**Records for this exercise:**
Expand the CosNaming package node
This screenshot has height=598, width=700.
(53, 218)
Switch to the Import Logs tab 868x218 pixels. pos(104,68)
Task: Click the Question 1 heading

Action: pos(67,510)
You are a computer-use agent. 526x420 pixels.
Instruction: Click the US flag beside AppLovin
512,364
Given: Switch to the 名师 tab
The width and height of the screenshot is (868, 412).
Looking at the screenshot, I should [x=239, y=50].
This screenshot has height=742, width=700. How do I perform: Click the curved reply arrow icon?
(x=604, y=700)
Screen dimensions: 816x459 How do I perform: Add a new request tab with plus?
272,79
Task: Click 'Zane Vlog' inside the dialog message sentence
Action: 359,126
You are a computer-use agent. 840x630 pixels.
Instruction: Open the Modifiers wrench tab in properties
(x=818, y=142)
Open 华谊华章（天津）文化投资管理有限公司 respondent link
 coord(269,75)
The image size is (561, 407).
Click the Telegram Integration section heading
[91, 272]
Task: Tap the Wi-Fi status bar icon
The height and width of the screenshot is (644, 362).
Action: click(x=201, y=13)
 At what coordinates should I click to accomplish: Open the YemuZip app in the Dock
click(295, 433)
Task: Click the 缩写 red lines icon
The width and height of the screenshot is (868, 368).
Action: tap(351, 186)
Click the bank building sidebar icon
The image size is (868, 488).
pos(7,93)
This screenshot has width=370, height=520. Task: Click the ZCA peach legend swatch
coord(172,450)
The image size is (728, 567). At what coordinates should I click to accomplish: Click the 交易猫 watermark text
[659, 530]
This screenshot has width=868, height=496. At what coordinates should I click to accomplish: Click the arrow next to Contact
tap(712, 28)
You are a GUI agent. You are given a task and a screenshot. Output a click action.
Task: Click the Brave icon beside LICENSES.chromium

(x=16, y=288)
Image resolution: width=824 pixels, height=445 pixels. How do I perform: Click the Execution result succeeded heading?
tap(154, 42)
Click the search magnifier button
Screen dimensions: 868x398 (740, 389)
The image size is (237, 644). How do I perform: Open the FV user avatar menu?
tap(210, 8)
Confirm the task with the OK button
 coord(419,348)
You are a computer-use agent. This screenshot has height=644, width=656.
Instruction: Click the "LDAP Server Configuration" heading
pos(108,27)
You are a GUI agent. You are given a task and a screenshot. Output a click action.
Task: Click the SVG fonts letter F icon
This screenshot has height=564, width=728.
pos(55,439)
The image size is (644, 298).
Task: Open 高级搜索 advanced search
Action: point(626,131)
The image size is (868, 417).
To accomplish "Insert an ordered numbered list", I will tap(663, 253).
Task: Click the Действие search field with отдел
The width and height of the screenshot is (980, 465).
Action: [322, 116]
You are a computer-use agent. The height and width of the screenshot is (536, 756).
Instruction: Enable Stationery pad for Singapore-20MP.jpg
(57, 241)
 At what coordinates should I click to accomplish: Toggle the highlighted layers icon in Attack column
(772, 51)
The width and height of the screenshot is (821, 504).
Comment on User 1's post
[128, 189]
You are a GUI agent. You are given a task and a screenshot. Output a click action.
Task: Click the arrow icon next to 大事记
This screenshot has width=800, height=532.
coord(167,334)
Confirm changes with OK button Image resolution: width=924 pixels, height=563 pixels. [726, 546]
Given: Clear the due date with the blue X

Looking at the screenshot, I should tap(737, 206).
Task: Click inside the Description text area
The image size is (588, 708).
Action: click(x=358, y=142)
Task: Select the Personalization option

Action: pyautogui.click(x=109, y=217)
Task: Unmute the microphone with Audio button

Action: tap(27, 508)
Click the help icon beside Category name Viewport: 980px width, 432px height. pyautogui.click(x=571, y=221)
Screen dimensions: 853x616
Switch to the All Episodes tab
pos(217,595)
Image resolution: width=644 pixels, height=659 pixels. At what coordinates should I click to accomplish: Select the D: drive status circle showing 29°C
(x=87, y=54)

**What is expected:** What are the lines of the data above that include the string "agent"? Copy them.

**Solution for this problem:**
You are a computer-use agent. 526x420 pixels.
You are a computer-use agent. 840x630 pixels.
You are a GUI agent. You are given a task and a screenshot. Output a click action.
You are a computer-use agent. This screenshot has height=644, width=656.
You are a GUI agent. You are given a task and a screenshot. Output a click action.
You are a computer-use agent. The height and width of the screenshot is (536, 756).
You are a GUI agent. You are given a task and a screenshot. Output a click action.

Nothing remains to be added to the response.